Return the lines below that contain the word "resize".

********

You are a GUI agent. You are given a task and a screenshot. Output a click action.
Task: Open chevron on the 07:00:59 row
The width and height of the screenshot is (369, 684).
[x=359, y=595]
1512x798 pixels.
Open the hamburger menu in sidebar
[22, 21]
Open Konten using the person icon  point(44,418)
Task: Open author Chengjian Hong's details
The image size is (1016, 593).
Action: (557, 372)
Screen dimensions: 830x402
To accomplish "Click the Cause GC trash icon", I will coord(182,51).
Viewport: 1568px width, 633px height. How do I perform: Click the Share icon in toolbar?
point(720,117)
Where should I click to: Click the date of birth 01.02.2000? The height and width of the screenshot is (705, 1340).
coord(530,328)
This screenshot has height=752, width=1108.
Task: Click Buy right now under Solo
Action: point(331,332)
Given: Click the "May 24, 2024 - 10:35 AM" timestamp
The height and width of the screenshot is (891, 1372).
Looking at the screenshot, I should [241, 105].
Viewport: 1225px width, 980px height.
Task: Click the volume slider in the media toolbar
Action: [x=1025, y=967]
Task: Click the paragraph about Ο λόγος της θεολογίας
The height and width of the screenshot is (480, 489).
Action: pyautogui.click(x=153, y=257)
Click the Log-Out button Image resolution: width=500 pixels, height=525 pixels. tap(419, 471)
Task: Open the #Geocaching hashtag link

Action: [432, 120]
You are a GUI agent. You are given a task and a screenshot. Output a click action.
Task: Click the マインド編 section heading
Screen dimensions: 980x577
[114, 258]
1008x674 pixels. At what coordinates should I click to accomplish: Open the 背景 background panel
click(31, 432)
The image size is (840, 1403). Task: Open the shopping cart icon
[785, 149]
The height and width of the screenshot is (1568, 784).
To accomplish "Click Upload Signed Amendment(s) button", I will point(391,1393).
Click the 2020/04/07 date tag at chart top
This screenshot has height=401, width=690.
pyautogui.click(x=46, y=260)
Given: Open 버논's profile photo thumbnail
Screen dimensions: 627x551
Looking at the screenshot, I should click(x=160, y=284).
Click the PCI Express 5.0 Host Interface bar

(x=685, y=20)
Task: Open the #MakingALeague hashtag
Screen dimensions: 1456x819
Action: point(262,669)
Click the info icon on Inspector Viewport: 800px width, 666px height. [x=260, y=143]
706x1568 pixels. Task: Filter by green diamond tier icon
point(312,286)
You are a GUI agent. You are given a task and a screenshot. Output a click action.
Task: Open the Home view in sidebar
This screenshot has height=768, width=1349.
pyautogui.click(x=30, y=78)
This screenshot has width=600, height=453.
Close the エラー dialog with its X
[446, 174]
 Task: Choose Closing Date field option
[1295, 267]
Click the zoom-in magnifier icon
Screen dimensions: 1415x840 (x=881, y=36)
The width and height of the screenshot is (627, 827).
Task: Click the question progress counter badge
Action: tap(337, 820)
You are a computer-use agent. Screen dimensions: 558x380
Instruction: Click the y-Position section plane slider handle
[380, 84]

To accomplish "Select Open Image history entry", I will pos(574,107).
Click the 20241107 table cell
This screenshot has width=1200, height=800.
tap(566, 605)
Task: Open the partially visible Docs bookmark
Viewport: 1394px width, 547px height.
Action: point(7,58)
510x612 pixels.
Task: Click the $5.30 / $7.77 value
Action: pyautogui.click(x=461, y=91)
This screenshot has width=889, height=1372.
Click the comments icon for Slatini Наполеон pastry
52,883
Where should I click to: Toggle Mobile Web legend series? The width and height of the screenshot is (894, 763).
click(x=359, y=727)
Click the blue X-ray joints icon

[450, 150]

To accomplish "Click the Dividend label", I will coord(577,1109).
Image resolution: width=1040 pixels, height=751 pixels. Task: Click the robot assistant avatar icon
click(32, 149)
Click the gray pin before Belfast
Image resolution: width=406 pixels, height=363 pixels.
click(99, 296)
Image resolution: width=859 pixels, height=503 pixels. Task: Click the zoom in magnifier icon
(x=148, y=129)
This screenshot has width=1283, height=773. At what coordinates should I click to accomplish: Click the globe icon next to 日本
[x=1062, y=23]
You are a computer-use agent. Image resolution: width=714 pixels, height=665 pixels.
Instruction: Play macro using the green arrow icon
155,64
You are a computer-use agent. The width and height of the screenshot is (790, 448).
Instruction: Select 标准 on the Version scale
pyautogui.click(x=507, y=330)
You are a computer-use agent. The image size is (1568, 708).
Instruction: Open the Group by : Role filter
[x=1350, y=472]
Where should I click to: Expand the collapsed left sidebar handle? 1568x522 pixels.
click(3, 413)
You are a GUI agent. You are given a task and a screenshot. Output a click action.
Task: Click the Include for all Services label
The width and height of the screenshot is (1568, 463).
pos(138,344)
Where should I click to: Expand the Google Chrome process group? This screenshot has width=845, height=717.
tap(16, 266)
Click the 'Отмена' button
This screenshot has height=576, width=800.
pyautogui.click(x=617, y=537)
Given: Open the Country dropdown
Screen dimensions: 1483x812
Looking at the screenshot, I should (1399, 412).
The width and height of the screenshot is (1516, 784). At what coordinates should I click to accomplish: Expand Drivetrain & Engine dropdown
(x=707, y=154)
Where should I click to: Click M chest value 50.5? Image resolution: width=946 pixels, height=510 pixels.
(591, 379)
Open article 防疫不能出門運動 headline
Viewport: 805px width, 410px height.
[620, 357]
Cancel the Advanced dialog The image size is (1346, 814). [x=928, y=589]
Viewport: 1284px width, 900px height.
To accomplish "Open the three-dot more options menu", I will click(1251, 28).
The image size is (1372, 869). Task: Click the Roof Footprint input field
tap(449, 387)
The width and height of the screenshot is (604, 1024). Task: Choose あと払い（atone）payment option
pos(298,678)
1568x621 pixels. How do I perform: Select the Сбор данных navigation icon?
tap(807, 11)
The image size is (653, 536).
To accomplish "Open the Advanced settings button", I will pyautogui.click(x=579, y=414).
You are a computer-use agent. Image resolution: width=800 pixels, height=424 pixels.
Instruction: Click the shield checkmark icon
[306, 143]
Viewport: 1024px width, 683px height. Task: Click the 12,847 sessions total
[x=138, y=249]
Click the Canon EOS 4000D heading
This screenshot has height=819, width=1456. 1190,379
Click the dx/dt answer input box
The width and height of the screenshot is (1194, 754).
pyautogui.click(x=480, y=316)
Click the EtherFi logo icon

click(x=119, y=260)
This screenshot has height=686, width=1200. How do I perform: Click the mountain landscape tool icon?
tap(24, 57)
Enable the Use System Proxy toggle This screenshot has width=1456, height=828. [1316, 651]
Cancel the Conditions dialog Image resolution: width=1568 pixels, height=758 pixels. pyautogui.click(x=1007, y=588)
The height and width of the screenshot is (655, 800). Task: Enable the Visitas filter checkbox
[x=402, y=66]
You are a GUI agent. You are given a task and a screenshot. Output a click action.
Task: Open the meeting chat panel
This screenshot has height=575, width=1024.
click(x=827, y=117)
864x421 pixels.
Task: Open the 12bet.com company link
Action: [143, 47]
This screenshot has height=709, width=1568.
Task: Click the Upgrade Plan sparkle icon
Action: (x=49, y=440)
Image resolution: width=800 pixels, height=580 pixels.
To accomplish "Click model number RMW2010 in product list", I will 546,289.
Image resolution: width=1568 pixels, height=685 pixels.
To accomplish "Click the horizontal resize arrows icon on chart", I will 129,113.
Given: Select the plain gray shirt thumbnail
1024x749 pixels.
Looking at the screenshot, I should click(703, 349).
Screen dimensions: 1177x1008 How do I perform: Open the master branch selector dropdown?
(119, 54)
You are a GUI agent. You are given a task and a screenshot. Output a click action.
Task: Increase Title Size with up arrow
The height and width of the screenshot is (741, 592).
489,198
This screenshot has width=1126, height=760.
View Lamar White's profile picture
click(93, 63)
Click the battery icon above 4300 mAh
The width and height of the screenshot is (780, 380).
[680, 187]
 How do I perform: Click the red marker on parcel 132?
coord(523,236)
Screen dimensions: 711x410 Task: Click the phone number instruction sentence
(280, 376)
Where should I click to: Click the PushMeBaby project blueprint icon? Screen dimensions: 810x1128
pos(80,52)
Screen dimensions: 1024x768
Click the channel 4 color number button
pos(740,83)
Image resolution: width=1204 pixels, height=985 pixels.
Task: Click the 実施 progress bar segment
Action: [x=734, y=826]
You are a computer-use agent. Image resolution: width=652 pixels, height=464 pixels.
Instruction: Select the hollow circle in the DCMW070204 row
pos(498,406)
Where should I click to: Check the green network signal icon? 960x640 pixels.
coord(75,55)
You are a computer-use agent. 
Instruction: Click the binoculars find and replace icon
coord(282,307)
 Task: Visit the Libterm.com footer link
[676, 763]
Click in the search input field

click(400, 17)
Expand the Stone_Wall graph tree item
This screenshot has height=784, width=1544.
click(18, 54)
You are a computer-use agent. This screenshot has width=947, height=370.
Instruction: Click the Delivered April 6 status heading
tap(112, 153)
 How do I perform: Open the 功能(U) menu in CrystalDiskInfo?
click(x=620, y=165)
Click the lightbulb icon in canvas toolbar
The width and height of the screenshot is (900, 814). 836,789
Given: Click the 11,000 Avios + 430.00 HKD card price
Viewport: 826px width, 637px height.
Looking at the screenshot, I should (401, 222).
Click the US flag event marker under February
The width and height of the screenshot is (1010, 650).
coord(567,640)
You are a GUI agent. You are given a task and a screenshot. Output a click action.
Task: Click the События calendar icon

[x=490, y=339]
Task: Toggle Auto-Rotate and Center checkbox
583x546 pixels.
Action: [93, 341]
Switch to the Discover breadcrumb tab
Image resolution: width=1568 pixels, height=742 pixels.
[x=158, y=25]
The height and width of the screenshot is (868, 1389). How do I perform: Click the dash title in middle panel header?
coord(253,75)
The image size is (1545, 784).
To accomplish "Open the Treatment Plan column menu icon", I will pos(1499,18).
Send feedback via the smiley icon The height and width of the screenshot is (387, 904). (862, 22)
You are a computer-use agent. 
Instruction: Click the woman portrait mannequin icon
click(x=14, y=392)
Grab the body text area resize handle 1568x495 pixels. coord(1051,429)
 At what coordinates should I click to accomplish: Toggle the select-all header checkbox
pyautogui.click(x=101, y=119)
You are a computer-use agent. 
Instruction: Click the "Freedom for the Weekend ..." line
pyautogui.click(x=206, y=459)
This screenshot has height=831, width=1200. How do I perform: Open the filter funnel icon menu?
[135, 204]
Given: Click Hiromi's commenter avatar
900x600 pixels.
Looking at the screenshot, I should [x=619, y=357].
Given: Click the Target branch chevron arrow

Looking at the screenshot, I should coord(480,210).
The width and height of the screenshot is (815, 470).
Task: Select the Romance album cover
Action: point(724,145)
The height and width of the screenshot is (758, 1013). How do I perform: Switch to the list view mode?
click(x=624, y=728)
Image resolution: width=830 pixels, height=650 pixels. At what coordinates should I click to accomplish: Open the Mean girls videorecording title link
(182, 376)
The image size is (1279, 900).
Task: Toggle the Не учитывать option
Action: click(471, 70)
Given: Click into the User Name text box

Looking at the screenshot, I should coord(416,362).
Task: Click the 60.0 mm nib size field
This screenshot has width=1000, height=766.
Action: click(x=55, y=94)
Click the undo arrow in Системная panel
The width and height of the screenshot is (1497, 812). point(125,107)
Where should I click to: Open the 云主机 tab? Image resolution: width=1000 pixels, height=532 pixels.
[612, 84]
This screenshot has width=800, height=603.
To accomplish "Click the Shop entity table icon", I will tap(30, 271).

********

### Task result
To accomplish "Click the horizontal resize arrows icon on chart", I will 129,113.
Grab the body text area resize handle 1568x495 pixels. coord(1051,429)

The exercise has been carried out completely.